[Data entries]

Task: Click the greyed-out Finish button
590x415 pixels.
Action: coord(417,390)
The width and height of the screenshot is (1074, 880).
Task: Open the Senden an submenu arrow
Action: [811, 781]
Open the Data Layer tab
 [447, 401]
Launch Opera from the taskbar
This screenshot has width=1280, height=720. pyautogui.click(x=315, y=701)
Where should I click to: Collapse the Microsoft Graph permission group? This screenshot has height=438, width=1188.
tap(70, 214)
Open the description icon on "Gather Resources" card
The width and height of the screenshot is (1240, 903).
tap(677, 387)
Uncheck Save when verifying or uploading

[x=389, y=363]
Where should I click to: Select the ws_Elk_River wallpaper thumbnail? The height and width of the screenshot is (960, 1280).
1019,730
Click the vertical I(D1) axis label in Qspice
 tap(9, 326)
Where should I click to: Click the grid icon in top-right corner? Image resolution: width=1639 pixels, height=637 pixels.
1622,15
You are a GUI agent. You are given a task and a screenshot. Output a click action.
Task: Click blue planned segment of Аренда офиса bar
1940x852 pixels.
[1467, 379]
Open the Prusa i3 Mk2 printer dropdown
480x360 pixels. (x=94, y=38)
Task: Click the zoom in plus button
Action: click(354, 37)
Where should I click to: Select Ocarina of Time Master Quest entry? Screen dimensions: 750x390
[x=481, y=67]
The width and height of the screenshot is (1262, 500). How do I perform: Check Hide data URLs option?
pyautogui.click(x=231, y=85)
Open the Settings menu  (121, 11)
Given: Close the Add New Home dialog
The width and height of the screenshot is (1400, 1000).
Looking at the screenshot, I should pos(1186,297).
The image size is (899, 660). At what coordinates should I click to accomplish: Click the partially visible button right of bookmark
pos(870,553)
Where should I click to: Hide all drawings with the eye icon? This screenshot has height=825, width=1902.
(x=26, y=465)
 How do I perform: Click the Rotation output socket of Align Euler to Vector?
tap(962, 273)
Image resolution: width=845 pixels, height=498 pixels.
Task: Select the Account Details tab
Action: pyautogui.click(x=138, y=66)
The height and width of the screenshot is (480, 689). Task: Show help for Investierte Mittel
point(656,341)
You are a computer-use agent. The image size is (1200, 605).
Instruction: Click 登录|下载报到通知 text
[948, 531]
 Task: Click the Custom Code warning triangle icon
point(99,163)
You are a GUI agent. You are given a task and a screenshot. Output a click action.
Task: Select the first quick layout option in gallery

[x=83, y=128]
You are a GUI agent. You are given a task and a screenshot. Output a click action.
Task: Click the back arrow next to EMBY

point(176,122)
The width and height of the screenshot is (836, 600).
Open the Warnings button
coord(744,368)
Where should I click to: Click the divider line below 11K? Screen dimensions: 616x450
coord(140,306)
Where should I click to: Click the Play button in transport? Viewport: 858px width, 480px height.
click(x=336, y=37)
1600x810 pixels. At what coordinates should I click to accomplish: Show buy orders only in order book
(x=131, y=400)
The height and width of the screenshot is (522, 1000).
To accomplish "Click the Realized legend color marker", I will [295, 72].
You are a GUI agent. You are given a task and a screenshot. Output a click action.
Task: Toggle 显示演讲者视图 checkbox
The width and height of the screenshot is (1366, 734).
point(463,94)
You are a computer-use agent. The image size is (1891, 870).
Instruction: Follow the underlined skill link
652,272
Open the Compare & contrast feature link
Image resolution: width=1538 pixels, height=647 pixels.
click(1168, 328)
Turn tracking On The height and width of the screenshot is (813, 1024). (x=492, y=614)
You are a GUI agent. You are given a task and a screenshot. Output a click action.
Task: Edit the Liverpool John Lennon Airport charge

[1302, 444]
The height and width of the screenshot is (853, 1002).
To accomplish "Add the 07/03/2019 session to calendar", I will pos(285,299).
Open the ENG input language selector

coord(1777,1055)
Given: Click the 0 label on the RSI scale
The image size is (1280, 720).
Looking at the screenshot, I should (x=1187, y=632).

■ TASK DESCRIPTION: Repeat back the data above, exact to the last character.

■ RESULT OF THE EXERCISE:
Task: Click the greyed-out Finish button
590x415 pixels.
Action: coord(417,390)
The width and height of the screenshot is (1074, 880).
Task: Open the Senden an submenu arrow
Action: [811, 781]
Open the Data Layer tab
 [447, 401]
Launch Opera from the taskbar
This screenshot has width=1280, height=720. pyautogui.click(x=315, y=701)
Where should I click to: Collapse the Microsoft Graph permission group? This screenshot has height=438, width=1188.
tap(70, 214)
Open the description icon on "Gather Resources" card
The width and height of the screenshot is (1240, 903).
tap(677, 387)
Uncheck Save when verifying or uploading

[x=389, y=363]
Where should I click to: Select the ws_Elk_River wallpaper thumbnail? The height and width of the screenshot is (960, 1280).
1019,730
Click the vertical I(D1) axis label in Qspice
 tap(9, 326)
Where should I click to: Click the grid icon in top-right corner? Image resolution: width=1639 pixels, height=637 pixels.
1622,15
You are a GUI agent. You are given a task and a screenshot. Output a click action.
Task: Click blue planned segment of Аренда офиса bar
1940x852 pixels.
[1467, 379]
Open the Prusa i3 Mk2 printer dropdown
480x360 pixels. (x=94, y=38)
Task: Click the zoom in plus button
Action: click(354, 37)
Where should I click to: Select Ocarina of Time Master Quest entry? Screen dimensions: 750x390
[x=481, y=67]
The width and height of the screenshot is (1262, 500). How do I perform: Check Hide data URLs option?
pyautogui.click(x=231, y=85)
Open the Settings menu  (121, 11)
Given: Close the Add New Home dialog
The width and height of the screenshot is (1400, 1000).
Looking at the screenshot, I should pos(1186,297).
The image size is (899, 660). At what coordinates should I click to accomplish: Click the partially visible button right of bookmark
pos(870,553)
Where should I click to: Hide all drawings with the eye icon? This screenshot has height=825, width=1902.
(x=26, y=465)
 How do I perform: Click the Rotation output socket of Align Euler to Vector?
tap(962, 273)
Image resolution: width=845 pixels, height=498 pixels.
Task: Select the Account Details tab
Action: pyautogui.click(x=138, y=66)
The height and width of the screenshot is (480, 689). Task: Show help for Investierte Mittel
point(656,341)
You are a computer-use agent. The image size is (1200, 605).
Instruction: Click 登录|下载报到通知 text
[948, 531]
 Task: Click the Custom Code warning triangle icon
point(99,163)
You are a GUI agent. You are given a task and a screenshot. Output a click action.
Task: Select the first quick layout option in gallery

[x=83, y=128]
You are a GUI agent. You are given a task and a screenshot. Output a click action.
Task: Click the back arrow next to EMBY

point(176,122)
The width and height of the screenshot is (836, 600).
Open the Warnings button
coord(744,368)
Where should I click to: Click the divider line below 11K? Screen dimensions: 616x450
coord(140,306)
Where should I click to: Click the Play button in transport? Viewport: 858px width, 480px height.
click(x=336, y=37)
1600x810 pixels. At what coordinates should I click to accomplish: Show buy orders only in order book
(x=131, y=400)
The height and width of the screenshot is (522, 1000).
To accomplish "Click the Realized legend color marker", I will [295, 72].
You are a GUI agent. You are given a task and a screenshot. Output a click action.
Task: Toggle 显示演讲者视图 checkbox
The width and height of the screenshot is (1366, 734).
point(463,94)
You are a computer-use agent. The image size is (1891, 870).
Instruction: Follow the underlined skill link
652,272
Open the Compare & contrast feature link
Image resolution: width=1538 pixels, height=647 pixels.
click(1168, 328)
Turn tracking On The height and width of the screenshot is (813, 1024). (x=492, y=614)
You are a GUI agent. You are given a task and a screenshot. Output a click action.
Task: Edit the Liverpool John Lennon Airport charge

[1302, 444]
The height and width of the screenshot is (853, 1002).
To accomplish "Add the 07/03/2019 session to calendar", I will pos(285,299).
Open the ENG input language selector

coord(1777,1055)
Given: Click the 0 label on the RSI scale
The image size is (1280, 720).
Looking at the screenshot, I should (x=1187, y=632).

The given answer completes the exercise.